Exercise text:

"""

Purpose of the Study:

  • To evaluate the effectiveness of heart rate variability (HRV) in predicting mortality and functional neurologic outcomes in pediatric patients following cardiac arrest.
  • To determine if HRV measurements within the initial 12 hours of PICU admission can discriminate between survivors and non-survivors, and between good and poor neurologic recovery.

Main Methods:

  • A retrospective review of physiologic and clinical data was conducted in a 46-bed PICU.
  • Seventy-five pediatric patients (older than 28 days and younger than 18 years) admitted after cardiac arrest between 2013 and 2019 were included.
  • Median integer HRV (mHRVi) was calculated from the first 12 hours of PICU admission and analyzed for its association with mortality and neurologic outcomes (Pediatric Cerebral Performance Category scores).

"""

Dataset section:

"""

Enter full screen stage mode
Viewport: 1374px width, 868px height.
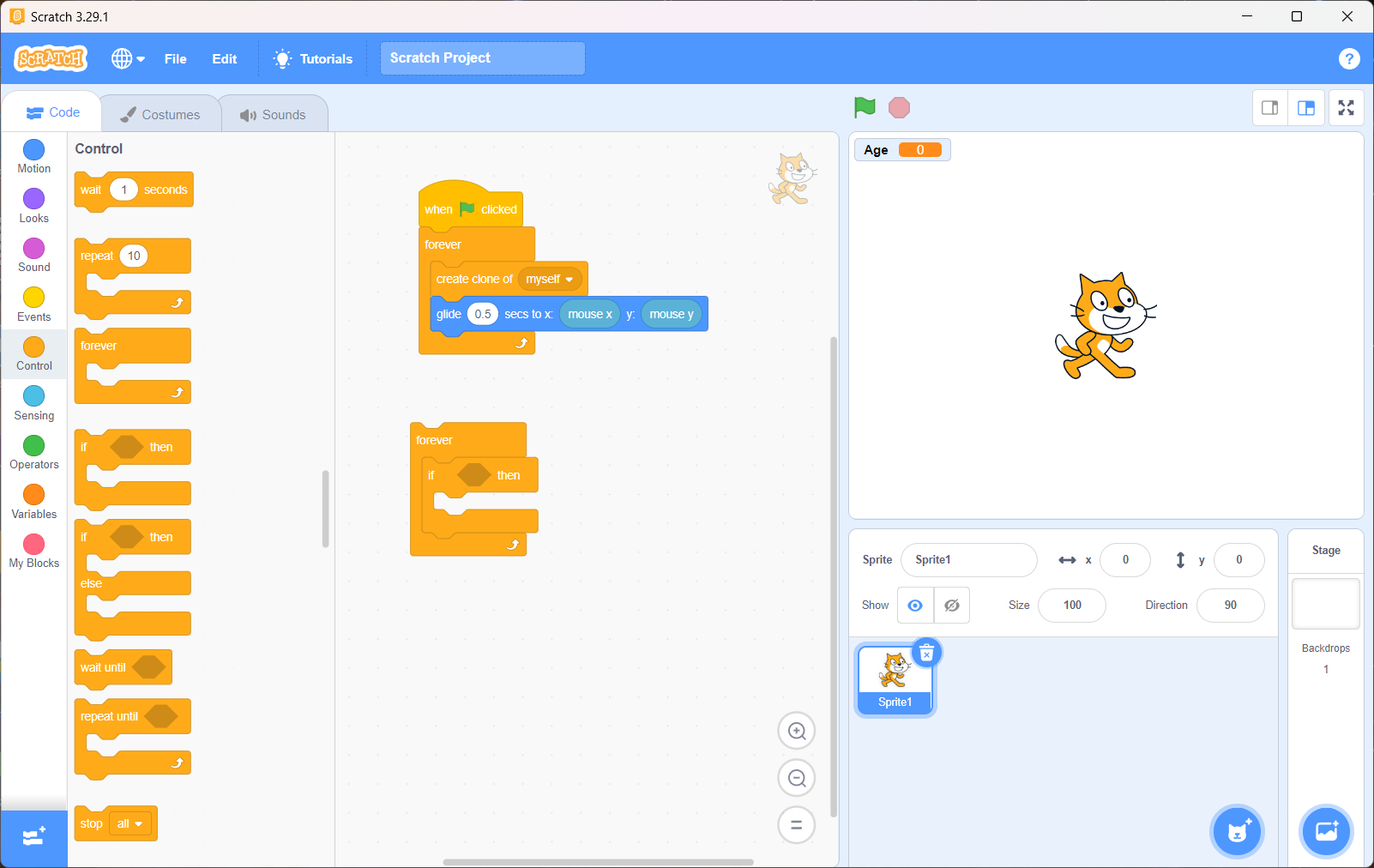click(1346, 108)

"""

Problem to solve:
Reproduce the section of the study summary that starts with the words containing "Purpose of the" and ends with "poor neurologic recovery.". The material has no connection to the study summary.

Response:
Purpose of the Study:

  • To evaluate the effectiveness of heart rate variability (HRV) in predicting mortality and functional neurologic outcomes in pediatric patients following cardiac arrest.
  • To determine if HRV measurements within the initial 12 hours of PICU admission can discriminate between survivors and non-survivors, and between good and poor neurologic recovery.